C’est ainsi qu’une question de dogme révélé est naturellement amenée pour résoudre le problème particulier dont nous parlons ; il en est de même, qu’on n’en doute pas, pour toutes les autres questions que l’on pourrait élever sur les diverses formes du progrès que le christianisme a fait goûter aux nations chrétiennes. Nos pères, qui étaient chrétiens par tradition, ne l’ignoraient pas quand ils discutaient la question économique du christianisme avec les philosophes d’alors ; mais nous, nous ne le savons plus, et c’est pour cela qu’il est nécessaire qu’on nous le dise, au risque d’en effaroucher quelques-uns. Or, c’est à l’histoire, en particulier, qu’il appartient de formuler ses récits de manière à savoir exprimer tout ce qu’il importe que l’on connaisse.
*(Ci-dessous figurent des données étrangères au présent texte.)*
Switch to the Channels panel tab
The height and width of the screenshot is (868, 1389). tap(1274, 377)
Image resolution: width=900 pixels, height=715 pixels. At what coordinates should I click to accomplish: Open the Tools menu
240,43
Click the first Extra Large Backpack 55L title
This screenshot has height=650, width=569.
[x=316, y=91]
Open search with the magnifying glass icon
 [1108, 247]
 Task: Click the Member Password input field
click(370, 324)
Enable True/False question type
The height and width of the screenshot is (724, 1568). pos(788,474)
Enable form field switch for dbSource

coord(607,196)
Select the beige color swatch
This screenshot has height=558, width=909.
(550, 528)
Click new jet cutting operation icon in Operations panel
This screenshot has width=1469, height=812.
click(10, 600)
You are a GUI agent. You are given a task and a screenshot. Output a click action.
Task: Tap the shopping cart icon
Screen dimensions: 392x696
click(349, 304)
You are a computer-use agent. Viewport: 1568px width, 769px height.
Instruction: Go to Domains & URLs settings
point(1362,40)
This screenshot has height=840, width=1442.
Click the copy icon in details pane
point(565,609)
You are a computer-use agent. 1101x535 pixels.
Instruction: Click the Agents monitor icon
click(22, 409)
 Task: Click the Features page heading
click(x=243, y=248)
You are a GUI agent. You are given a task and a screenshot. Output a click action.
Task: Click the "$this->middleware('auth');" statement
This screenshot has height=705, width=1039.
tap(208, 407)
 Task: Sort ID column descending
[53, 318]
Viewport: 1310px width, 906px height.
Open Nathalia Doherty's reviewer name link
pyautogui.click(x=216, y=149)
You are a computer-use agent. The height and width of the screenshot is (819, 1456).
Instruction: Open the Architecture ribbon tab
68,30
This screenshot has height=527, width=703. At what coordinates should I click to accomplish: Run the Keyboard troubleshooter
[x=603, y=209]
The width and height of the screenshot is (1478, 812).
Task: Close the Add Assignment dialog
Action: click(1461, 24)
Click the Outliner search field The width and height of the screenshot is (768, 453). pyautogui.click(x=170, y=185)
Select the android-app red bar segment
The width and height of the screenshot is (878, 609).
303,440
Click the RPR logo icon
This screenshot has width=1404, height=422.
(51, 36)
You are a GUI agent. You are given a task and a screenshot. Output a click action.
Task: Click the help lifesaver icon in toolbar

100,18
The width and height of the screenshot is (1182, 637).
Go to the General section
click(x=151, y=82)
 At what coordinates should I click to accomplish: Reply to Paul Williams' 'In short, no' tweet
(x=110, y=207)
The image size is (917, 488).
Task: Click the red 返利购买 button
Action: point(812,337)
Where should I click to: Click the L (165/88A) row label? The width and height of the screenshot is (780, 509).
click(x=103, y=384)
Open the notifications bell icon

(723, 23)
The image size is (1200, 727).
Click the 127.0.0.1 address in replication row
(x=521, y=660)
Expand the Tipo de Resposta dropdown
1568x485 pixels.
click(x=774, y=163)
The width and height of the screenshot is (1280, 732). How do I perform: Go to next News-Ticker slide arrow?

Qu’est-ce qu’un récit historique où l’on raconte les effets, sans avouer franchement les causes ? Nous l’avons dit, et nous le répétons, la destinée du genre humain est une destinée surnaturelle ; il suit de là qu’une histoire qui ne s’inspire pas aux sources surnaturelles ne saurait être une histoire véridique, quelques chrétiennes que fussent d’ailleurs les convictions de celui qui se juge à propos de l’écrire.